I just finished reading “Clemente: the Passion and Grace of Baseball’s Last Hero” by David Maraniss. He has written prior sports books on Vince Lombardi and the 1960 Summer Olympics, as well as a masterful biography of Bill Clinton: “First In His Class.”
This book provides just as marvelous insights into the character and career of Roberto Clemente, the 18 year veteran of the Pittsburgh Pirates and member of the Hall of Fame.
Clemente’s career (1955-1972) spanned some of the most interesting times in Major League baseball’s history–from the “glory days” of 1950’s baseball, when the game reigned supreme as the national pastime until the 1970’s with expansion and multi-purpose stadiums.
Clemente was at the center of the two most important events in the development of the sport. As a black player, born and raised in Puerto Rico, he came into the league just eight years after Jackie Robinson broke the color barrier. He was also a victim of the reserve clause, the baseball policy that ensured that management had total control over a player’s contract for life. (Clemente was signed on the promise of playing in New York with the Dodgers, yet he was hidden in the minor leagues for a year before being assigned to play for Pittsburgh.)
In the end, Clemente helped mentor Latino players and helped to honor his heritage by using Spanish to speak directly to his parents and Puerto Rican fans in his live post-World Series championship interview in 1971. As a player representative for the Pirates, he helped authorize the union’s support for Curt Flood’s challenge to the reserve clause–the first breach of the dam that finally broke in the mid-1970’s and resulted in free agency for players.

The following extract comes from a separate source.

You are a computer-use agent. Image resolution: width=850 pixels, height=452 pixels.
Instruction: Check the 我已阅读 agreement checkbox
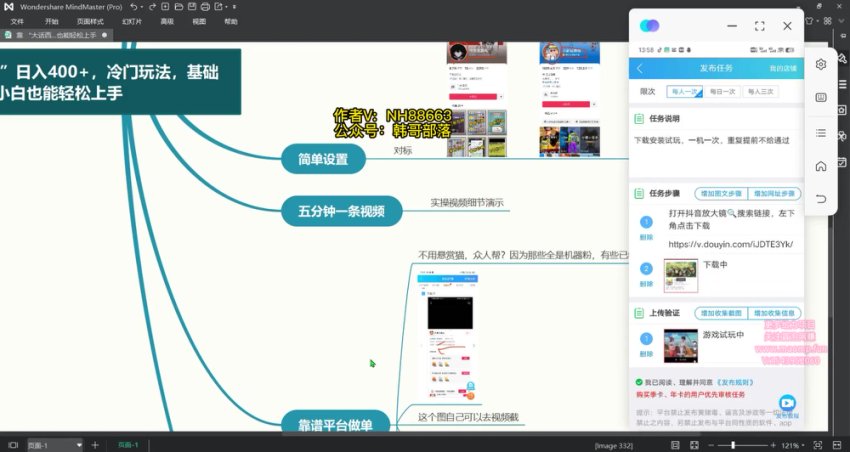pyautogui.click(x=639, y=382)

While the book is admirable on documenting his undeniable talent and also focuses on some interesting quirks in his personality (his interest and talent in chiropractic healing, for instance) the book is at its best when it shines a light on Clemente’s role in fighting the discrimination faced by Latino ballplayers, as well as his desire to help those less fortunate, especially children.

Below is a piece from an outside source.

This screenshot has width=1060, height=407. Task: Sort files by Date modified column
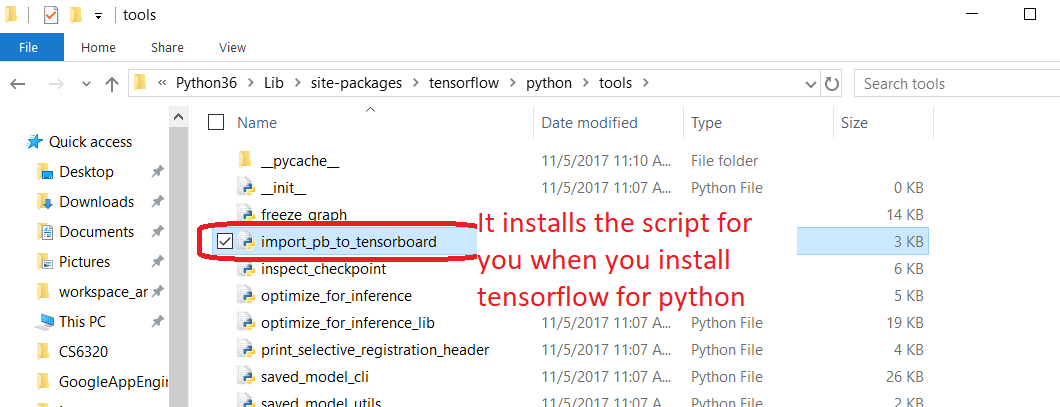coord(589,123)
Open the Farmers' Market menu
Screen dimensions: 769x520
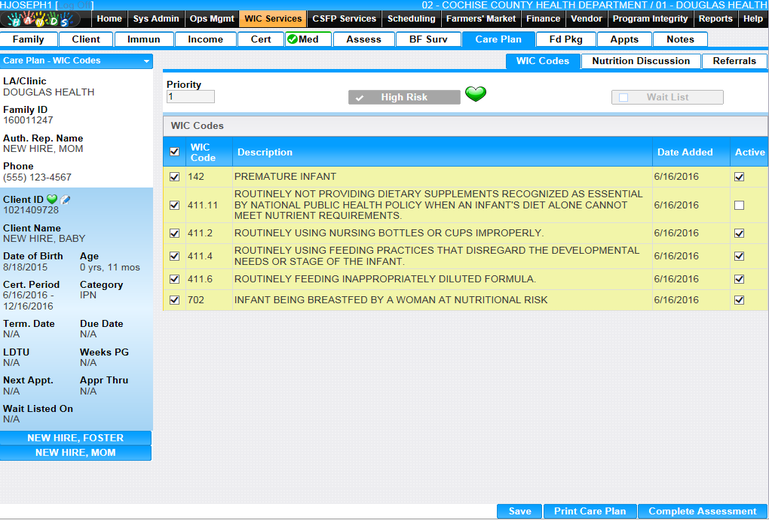coord(481,18)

Clemente was undeniably one of baseball’s all-time best players (.312 career average, 3,000 hits 18 Gold Gloves for fielding), yet he was forced to deal with sportswriters questioning his commitment to playing hurt and writing his post-game quotes in racist phonetic approximations of broken English (despite his perfectly understandable English language skills.)
Like so many athletes who question the status quo of professional sports and its folkways, he was tarred with the brush of hothead, malingerer. Yet his personality away from the field was one of incredible kindness and service to the community. One would never know this from merely reading the press clippings.
The last part of the book deals with his untimely passing, dying in a plane crash on New Years Eve 1972, attempting to get food and medical supplies to the people of Nicaragua suffering from a massive earthquake that occured on Christmas Day. The reporting on this section is extraordinary. I had always assumed that the plane went down in Nicaragua. The plane crashed shortly after takeoff from San Juan airport–the victim of a plane that was unsafe, cargo that was stuffed to the gills and unbalanced and a crew that was inexperienced and sleep deprived.
What was also fascinating was the background on why Clemente was determined to accompany the aid mission. Dictator Somoza and his family were stealing most of the aid coming in to the country and Clemente reasoned that his superstar status would allow his aid to remain unplundered if he was there in person. What allowed Somoza to steal the supplies was the personal backing of Richard Nixon, who continued to see Communists behind every palm tree in the region. American troops guarded the Somozas and allowed the local police and army to not only steal supplies, but also shoot their own countrymen and women–most struggling to survive from medical injuries aggravated by dehydration and starvation.
The book’s thesis is elegantly stated at the end of the book. Not only was Clemente the last of the heroes from the glory days of baseball’s history, he was a fundamentally different kind of hero. Baseball heroes generally bask in the light of a pastoral nostalgia–back when dappled sunlight played off the rural fields and city streets, illuminating fathers and sons playing catch during a simpler time.
Clemente was the only hero whose influence was on the future. He alone represented what we wanted to become: a more diverse society that treated its players with respect, in its treatment of racial and linguistic differences, as well as a more progressive labor policy. Clemente dreamed of a future where children of all races and nationalities would be able to compete in athletics, transcending the problems of racism, poverty and poor health. His dream of a sports city for children in Puerto Rico has been brought to life by the diligent work of his surviving family. The dream of a more universal solution remains, perhaps out of our reach without the fame, vision and talent of Roberto Clemente.